Retype the complete listing exactly as it appears.

*** Given entries ***

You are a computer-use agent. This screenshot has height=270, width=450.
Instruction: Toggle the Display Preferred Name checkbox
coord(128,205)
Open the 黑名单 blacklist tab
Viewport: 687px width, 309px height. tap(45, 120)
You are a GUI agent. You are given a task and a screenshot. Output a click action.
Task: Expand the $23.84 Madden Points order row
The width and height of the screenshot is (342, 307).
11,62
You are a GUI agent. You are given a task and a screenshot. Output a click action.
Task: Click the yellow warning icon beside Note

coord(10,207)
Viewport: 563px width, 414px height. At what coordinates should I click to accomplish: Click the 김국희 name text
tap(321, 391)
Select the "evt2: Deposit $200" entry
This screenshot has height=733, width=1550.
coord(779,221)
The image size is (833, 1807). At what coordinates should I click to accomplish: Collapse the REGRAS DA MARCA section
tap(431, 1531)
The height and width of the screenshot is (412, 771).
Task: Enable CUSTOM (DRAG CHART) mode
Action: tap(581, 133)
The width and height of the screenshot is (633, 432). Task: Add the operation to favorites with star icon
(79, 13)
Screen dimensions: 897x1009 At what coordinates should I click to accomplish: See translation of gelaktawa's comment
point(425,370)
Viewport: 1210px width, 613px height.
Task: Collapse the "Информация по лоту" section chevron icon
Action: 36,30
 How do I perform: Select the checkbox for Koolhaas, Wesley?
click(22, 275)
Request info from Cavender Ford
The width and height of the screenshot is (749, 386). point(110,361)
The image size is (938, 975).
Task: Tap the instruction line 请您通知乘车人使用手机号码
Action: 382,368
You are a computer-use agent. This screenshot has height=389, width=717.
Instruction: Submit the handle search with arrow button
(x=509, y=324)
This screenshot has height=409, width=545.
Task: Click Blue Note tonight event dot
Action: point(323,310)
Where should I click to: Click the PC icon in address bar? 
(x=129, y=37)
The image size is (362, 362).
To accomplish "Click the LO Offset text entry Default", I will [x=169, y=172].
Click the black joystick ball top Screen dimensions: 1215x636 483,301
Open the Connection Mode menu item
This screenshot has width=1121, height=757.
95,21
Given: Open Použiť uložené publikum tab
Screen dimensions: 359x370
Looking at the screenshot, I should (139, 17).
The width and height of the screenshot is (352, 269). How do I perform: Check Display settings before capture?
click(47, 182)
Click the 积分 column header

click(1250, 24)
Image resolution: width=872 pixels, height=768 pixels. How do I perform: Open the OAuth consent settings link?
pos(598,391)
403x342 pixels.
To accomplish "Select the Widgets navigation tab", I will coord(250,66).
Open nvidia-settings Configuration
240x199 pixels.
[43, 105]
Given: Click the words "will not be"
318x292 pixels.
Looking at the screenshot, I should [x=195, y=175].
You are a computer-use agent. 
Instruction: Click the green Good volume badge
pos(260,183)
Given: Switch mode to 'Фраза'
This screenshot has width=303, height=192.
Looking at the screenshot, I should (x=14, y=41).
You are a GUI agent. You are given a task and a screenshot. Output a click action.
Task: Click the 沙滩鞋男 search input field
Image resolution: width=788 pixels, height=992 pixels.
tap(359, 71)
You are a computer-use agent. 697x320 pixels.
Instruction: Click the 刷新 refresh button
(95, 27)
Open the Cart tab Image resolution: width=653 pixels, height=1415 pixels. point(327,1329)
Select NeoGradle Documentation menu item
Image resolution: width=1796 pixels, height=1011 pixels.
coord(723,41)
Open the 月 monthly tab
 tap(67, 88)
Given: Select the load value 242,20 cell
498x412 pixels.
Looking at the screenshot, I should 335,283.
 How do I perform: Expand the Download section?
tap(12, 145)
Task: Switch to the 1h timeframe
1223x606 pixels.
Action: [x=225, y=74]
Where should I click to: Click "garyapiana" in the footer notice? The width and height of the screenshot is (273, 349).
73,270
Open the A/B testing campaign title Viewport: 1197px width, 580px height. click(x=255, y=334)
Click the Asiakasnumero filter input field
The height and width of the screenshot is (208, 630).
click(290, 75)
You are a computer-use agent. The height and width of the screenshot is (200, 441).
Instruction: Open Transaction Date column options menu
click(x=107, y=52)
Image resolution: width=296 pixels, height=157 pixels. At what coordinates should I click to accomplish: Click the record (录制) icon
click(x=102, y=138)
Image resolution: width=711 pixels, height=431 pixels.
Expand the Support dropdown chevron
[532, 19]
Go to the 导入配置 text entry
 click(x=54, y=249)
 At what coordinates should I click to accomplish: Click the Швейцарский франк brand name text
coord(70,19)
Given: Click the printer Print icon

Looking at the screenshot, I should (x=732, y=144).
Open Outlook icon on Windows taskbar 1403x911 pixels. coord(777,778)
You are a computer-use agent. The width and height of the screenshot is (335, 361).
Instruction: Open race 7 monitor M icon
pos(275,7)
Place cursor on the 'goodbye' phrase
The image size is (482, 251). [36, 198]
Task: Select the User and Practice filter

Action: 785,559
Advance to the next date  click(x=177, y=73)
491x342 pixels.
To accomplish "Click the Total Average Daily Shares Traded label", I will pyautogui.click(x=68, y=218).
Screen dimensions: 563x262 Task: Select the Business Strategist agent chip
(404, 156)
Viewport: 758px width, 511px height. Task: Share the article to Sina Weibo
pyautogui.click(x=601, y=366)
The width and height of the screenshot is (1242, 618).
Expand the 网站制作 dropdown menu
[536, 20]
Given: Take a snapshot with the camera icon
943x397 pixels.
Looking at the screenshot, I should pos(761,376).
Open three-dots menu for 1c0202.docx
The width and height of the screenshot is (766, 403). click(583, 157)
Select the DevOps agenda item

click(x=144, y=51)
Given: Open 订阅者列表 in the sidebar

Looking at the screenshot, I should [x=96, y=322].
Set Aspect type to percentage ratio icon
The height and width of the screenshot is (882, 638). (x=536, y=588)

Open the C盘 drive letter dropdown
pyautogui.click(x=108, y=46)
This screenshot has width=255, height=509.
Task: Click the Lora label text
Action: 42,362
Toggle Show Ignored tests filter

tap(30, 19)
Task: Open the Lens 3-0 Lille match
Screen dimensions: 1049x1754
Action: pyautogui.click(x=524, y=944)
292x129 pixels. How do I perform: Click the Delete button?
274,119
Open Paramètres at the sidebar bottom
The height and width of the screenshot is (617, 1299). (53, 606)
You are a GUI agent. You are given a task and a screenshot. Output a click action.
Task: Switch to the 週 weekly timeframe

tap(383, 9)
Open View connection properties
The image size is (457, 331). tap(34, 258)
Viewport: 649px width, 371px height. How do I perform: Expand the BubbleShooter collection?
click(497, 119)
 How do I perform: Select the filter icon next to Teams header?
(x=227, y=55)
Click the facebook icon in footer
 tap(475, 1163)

*** End of Given entries ***

Written reply –
You are a computer-use agent. This screenshot has height=270, width=450.
Instruction: Toggle the Display Preferred Name checkbox
coord(128,205)
Open the 黑名单 blacklist tab
Viewport: 687px width, 309px height. tap(45, 120)
You are a GUI agent. You are given a task and a screenshot. Output a click action.
Task: Expand the $23.84 Madden Points order row
The width and height of the screenshot is (342, 307).
11,62
You are a GUI agent. You are given a task and a screenshot. Output a click action.
Task: Click the yellow warning icon beside Note

coord(10,207)
Viewport: 563px width, 414px height. At what coordinates should I click to accomplish: Click the 김국희 name text
tap(321, 391)
Select the "evt2: Deposit $200" entry
This screenshot has height=733, width=1550.
coord(779,221)
The image size is (833, 1807). At what coordinates should I click to accomplish: Collapse the REGRAS DA MARCA section
tap(431, 1531)
The height and width of the screenshot is (412, 771).
Task: Enable CUSTOM (DRAG CHART) mode
Action: tap(581, 133)
The width and height of the screenshot is (633, 432). Task: Add the operation to favorites with star icon
(79, 13)
Screen dimensions: 897x1009 At what coordinates should I click to accomplish: See translation of gelaktawa's comment
point(425,370)
Viewport: 1210px width, 613px height.
Task: Collapse the "Информация по лоту" section chevron icon
Action: 36,30
 How do I perform: Select the checkbox for Koolhaas, Wesley?
click(22, 275)
Request info from Cavender Ford
The width and height of the screenshot is (749, 386). point(110,361)
The image size is (938, 975).
Task: Tap the instruction line 请您通知乘车人使用手机号码
Action: 382,368
You are a computer-use agent. This screenshot has height=389, width=717.
Instruction: Submit the handle search with arrow button
(x=509, y=324)
This screenshot has height=409, width=545.
Task: Click Blue Note tonight event dot
Action: point(323,310)
Where should I click to: Click the PC icon in address bar? 
(x=129, y=37)
The image size is (362, 362).
To accomplish "Click the LO Offset text entry Default", I will [x=169, y=172].
Click the black joystick ball top Screen dimensions: 1215x636 483,301
Open the Connection Mode menu item
This screenshot has width=1121, height=757.
95,21
Given: Open Použiť uložené publikum tab
Screen dimensions: 359x370
Looking at the screenshot, I should (139, 17).
The width and height of the screenshot is (352, 269). How do I perform: Check Display settings before capture?
click(47, 182)
Click the 积分 column header

click(1250, 24)
Image resolution: width=872 pixels, height=768 pixels. How do I perform: Open the OAuth consent settings link?
pos(598,391)
403x342 pixels.
To accomplish "Select the Widgets navigation tab", I will coord(250,66).
Open nvidia-settings Configuration
240x199 pixels.
[43, 105]
Given: Click the words "will not be"
318x292 pixels.
Looking at the screenshot, I should [x=195, y=175].
You are a computer-use agent. 
Instruction: Click the green Good volume badge
pos(260,183)
Given: Switch mode to 'Фраза'
This screenshot has width=303, height=192.
Looking at the screenshot, I should (x=14, y=41).
You are a GUI agent. You are given a task and a screenshot. Output a click action.
Task: Click the 沙滩鞋男 search input field
Image resolution: width=788 pixels, height=992 pixels.
tap(359, 71)
You are a computer-use agent. 697x320 pixels.
Instruction: Click the 刷新 refresh button
(95, 27)
Open the Cart tab Image resolution: width=653 pixels, height=1415 pixels. point(327,1329)
Select NeoGradle Documentation menu item
Image resolution: width=1796 pixels, height=1011 pixels.
coord(723,41)
Open the 月 monthly tab
 tap(67, 88)
Given: Select the load value 242,20 cell
498x412 pixels.
Looking at the screenshot, I should 335,283.
 How do I perform: Expand the Download section?
tap(12, 145)
Task: Switch to the 1h timeframe
1223x606 pixels.
Action: [x=225, y=74]
Where should I click to: Click "garyapiana" in the footer notice? The width and height of the screenshot is (273, 349).
73,270
Open the A/B testing campaign title Viewport: 1197px width, 580px height. click(x=255, y=334)
Click the Asiakasnumero filter input field
The height and width of the screenshot is (208, 630).
click(290, 75)
You are a computer-use agent. The height and width of the screenshot is (200, 441).
Instruction: Open Transaction Date column options menu
click(x=107, y=52)
Image resolution: width=296 pixels, height=157 pixels. At what coordinates should I click to accomplish: Click the record (录制) icon
click(x=102, y=138)
Image resolution: width=711 pixels, height=431 pixels.
Expand the Support dropdown chevron
[532, 19]
Go to the 导入配置 text entry
 click(x=54, y=249)
 At what coordinates should I click to accomplish: Click the Швейцарский франк brand name text
coord(70,19)
Given: Click the printer Print icon

Looking at the screenshot, I should (x=732, y=144).
Open Outlook icon on Windows taskbar 1403x911 pixels. coord(777,778)
You are a computer-use agent. The width and height of the screenshot is (335, 361).
Instruction: Open race 7 monitor M icon
pos(275,7)
Place cursor on the 'goodbye' phrase
The image size is (482, 251). [36, 198]
Task: Select the User and Practice filter

Action: 785,559
Advance to the next date  click(x=177, y=73)
491x342 pixels.
To accomplish "Click the Total Average Daily Shares Traded label", I will pyautogui.click(x=68, y=218).
Screen dimensions: 563x262 Task: Select the Business Strategist agent chip
(404, 156)
Viewport: 758px width, 511px height. Task: Share the article to Sina Weibo
pyautogui.click(x=601, y=366)
The width and height of the screenshot is (1242, 618).
Expand the 网站制作 dropdown menu
[536, 20]
Given: Take a snapshot with the camera icon
943x397 pixels.
Looking at the screenshot, I should pos(761,376).
Open three-dots menu for 1c0202.docx
The width and height of the screenshot is (766, 403). click(583, 157)
Select the DevOps agenda item

click(x=144, y=51)
Given: Open 订阅者列表 in the sidebar

Looking at the screenshot, I should [x=96, y=322].
Set Aspect type to percentage ratio icon
The height and width of the screenshot is (882, 638). (x=536, y=588)

Open the C盘 drive letter dropdown
pyautogui.click(x=108, y=46)
This screenshot has width=255, height=509.
Task: Click the Lora label text
Action: 42,362
Toggle Show Ignored tests filter

tap(30, 19)
Task: Open the Lens 3-0 Lille match
Screen dimensions: 1049x1754
Action: pyautogui.click(x=524, y=944)
292x129 pixels. How do I perform: Click the Delete button?
274,119
Open Paramètres at the sidebar bottom
The height and width of the screenshot is (617, 1299). (53, 606)
You are a GUI agent. You are given a task and a screenshot. Output a click action.
Task: Switch to the 週 weekly timeframe

tap(383, 9)
Open View connection properties
The image size is (457, 331). tap(34, 258)
Viewport: 649px width, 371px height. How do I perform: Expand the BubbleShooter collection?
click(497, 119)
 How do I perform: Select the filter icon next to Teams header?
(x=227, y=55)
Click the facebook icon in footer
 tap(475, 1163)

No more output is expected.